Many Africans in the North American colonies – along with, but even more strongly than the many white “loyalists” in America at this time –wished for the British to stay in power rather than supporting American independence. Why?
Even as pro-independence Americans used the rhetoric of oppression and tyranny and metaphors of slavery to protest British colonial administration (see the Declaration of Independence), American colonial laws, as distinct from British laws, confirmed, supported, and extended the institution of race-based slavery.
Thus, from the perspective of Wheatley and other Africans in the American colonies, Britain was more likely to treat Africans as human. This was confirmed by the 1772 Somerset case that de facto eliminated slavery on British home soil, tho not in colonies. Pro-British sentiment in both abolitionist literature and African-American culture continues through 19 th century.
Wheatley’s poems addressed to the British authorities allude to her own enslavement and claim, in effect, that her NON-METAPHORICAL experience of slavery and oppression give her GREATER AUTHORITY to speak out against political oppression and tyranny.

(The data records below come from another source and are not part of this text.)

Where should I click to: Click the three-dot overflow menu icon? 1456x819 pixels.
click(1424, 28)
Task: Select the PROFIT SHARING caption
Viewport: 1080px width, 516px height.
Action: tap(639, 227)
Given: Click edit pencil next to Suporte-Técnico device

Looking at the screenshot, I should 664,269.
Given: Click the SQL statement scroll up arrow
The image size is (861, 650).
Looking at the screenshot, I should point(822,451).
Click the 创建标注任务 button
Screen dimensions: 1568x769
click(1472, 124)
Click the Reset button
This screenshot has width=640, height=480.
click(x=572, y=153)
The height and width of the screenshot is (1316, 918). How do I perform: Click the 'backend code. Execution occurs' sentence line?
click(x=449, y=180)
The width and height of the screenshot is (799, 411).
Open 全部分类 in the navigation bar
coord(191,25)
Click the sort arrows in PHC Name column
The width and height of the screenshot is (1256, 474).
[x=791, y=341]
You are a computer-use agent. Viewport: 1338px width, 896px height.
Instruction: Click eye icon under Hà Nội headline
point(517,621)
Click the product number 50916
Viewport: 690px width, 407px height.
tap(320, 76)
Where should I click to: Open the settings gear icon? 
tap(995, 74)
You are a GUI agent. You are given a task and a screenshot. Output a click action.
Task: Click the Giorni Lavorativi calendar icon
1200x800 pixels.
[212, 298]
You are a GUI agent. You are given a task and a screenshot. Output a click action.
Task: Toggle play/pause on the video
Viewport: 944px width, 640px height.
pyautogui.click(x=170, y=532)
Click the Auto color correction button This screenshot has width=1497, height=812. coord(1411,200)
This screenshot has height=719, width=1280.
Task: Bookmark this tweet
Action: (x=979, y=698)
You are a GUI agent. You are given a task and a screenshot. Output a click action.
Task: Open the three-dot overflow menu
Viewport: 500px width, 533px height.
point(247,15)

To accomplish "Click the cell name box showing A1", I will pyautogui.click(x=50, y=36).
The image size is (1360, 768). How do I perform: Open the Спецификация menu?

Africans in the North American colonies negotiated the practical politics of the period effectively in literary texts. As War of Independence unfolded, Wheatley wrote a poem to Washington as agent of liberation and opened a correspondence with him.
Similarly, the “Petition of an African Slave, to the Legislature of Massachusetts” (dated 1782, published 1787 in a literary collection) draws on anti-British sentiment to argue that the new American government should pay an impoverished slave a pension out of the confiscated estate of her former owner, a Loyalist named Colonel Isaac Royall (perfect name for her case!).
Rhetorical strategies:
Africa = pastoral / Edenic scene , where gold is literally dust. Disrupted by barbarous European slavers who destroy families for profit. Slave ship as magical and nightmarish experience. In new world, servitude for an ignoble master and people who adore “the dust trodden underfoot in her native country.”
Now, Great Britain (where Royall fled during Revolution) and monarchy as agents of tyranny: “where lawless dominion sits enthroned, pouring blood and vengeance on all who dare to be free.” By contrast, Mass. legislators (“your honors”) are men of virtue who will correct the injustices of slavery, linked with British sympathizers.
These texts suggest the many variations in how people of various backgrounds, ethnicities, and experiences answered the question “What is an American?” and “Am I an American?” in the later 18 th century.